**WORK INSTRUCTION 1:**
In the forum thread about baby sleep and feeding, where did Cyw2018's daughter nap after she was too big for the sling?
**WORK INSTRUCTION 2:**
Carry the forum thread about baby sleep and feeding forward from its last sentence.

**TEXT FOR ANALYSIS:**
*** Begin section ***

Sounds like everything is going great!
As pp I always worked off id tackle anything when it comes to it.
Your both sleeping great, she's feeding well. All good!

R1cciteddy · 31/10/2021 17:23

Ah thanks everyone , I just second guess myself sometimes. She's such a cutie I'm happy to have her attached to me at all times, haha

Love Mumsnet Grin

OP posts:
Cyw2018 · 31/10/2021 17:25

I co slept and breastfed to sleep on demand, and DD still co sleeps at nearly 4. I really don't mind, so it depends what your expectations are for the future, but they really should be YOUR expectations not anybody beyond you and your DH. You can always lie to relatives who feel they have an opinion on your sleeping habits. I do!

In terms of naps, my DD never napped in a cot. She either napped in a sling when tiny and then in a pushchair with a snooze shade (and rain cover) parked up in the garden, so that I could rock her to sleep and so the dog wouldn't wake her barking at the postman. This worked well and I honestly never saw the point in battling to get her napping in a cot when napping is such a temporary thing in a child's life. It was also great when we were out and about or at someone else's house as her nap set up never changed.

I've always tended to DD quickly when she cries and she is now a wonderful happy pre schooler who the staff all adore and she rarely cries or tantrums, so I haven't created a monster.

Generally if it feels right to be doing something for your baby then it probably is.

ColdTattyWaitingForSummer · 31/10/2021 17:26

Definitely no such thing as a bad habit! Enjoy those sleepy milky cuddles ❤️

BertieBotts · 31/10/2021 17:32

The thing is with worrying about potential bad habits/stress later trying to break them is that you end up giving yourself a load of stress now trying to avoid them.

And it might not even be a problem later. My older two both grew out of needing to co-sleep and it was easy to move them to their own rooms. They grew out of wanting/needing to go in the sling. They just had naps in other ways or stopped having naps at all. It was no trouble. The first one stopped feeding to sleep by himself and stopped breastfeeding by himself. The second one I initiated it and yes, it was something that I had to put effort into but I would not have described it as hard work.

*** End section ***

**STORED DATA:**
*** Begin section ***

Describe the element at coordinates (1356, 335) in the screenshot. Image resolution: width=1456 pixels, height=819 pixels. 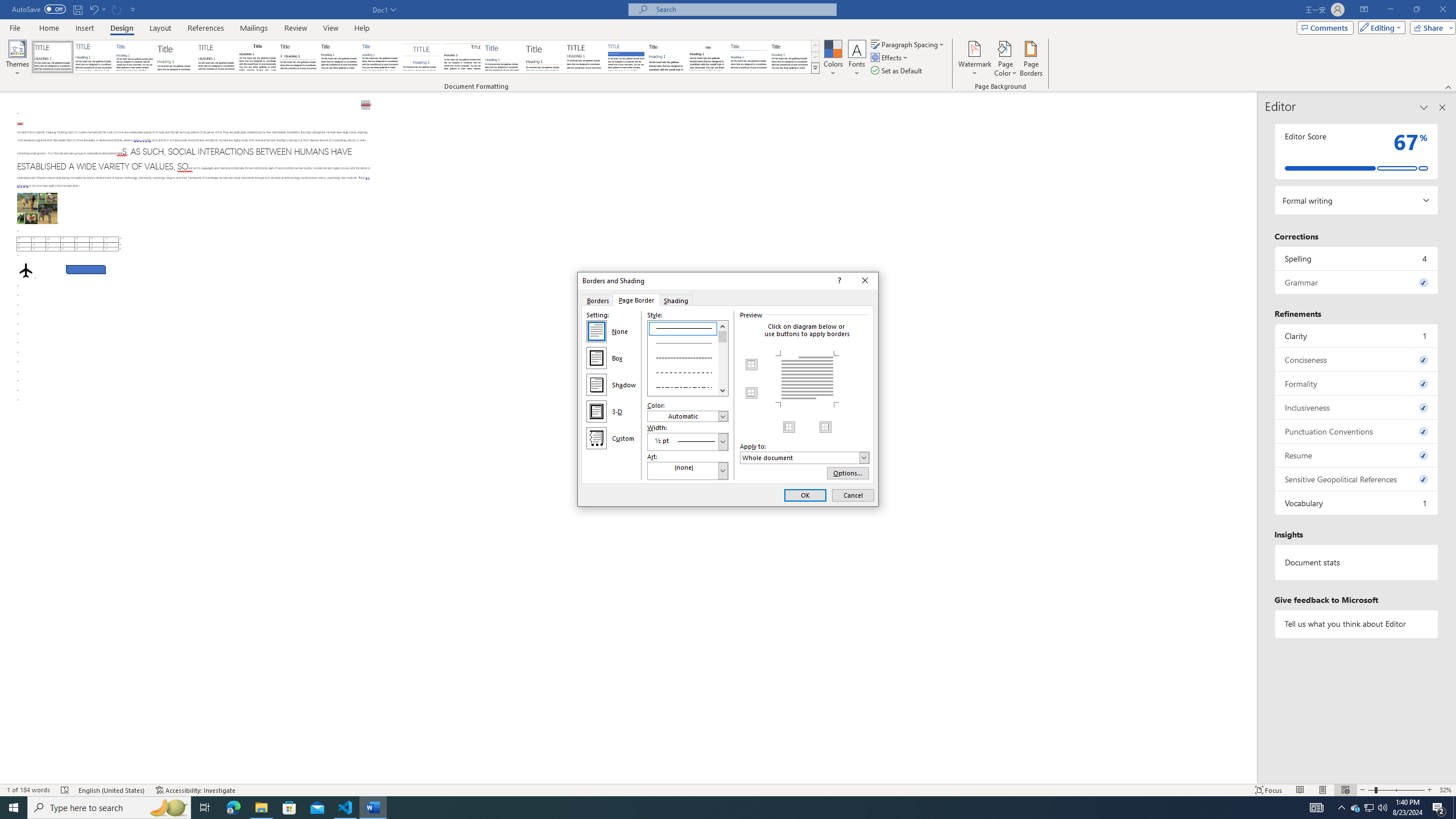
I see `'Clarity, 1 issue. Press space or enter to review items.'` at that location.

*** End section ***

**ANSWER AREA 1:**
In a pushchair with a snooze shade and rain cover, parked in the garden.

**ANSWER AREA 2:**
If it's a problem later you can always work on it and change it then. Have you ever met an adult who can't go to sleep unless they are being rocked in a sling on somebody's chest? Or who is still breastfeeding and has never learned to eat solid foods? Of course not. So yes don't worry about it, until the point that it becomes a problem.

Often fans of routines or whatever other magic technique will stop them from needing you like to point to co-sleeping etc and say well people end up doing it until they are toddlers. The part they are missing is that we are still doing it when they are toddlers because it works for us and we don't mind. If I minded I would have changed it earlier. So it's absolutely fine to go with what works now.

Fizzl · 31/10/2021 19:16

@R1cciteddy I think it's a first time mums prerogative to second guess themselves. I do it all the time but then just keep reminding myself that it's working and we're all happy and healthy so I need to trust my instincts more. We still have very little in the way of routine, most naps are contact naps at home, in the sling or in the pushchair whilst we're out and about but it works and the bonus is I can get her to nap wherever we are at the minute rather than being tied to the house. I never get any housework done but I figured she will only ever be this little once and I'll never regret cuddling her all day and taking the 'easy road' but I will regret wasting days battling to get her to nap in her cot so I can get the housework done - there's plenty of time for that again in the future.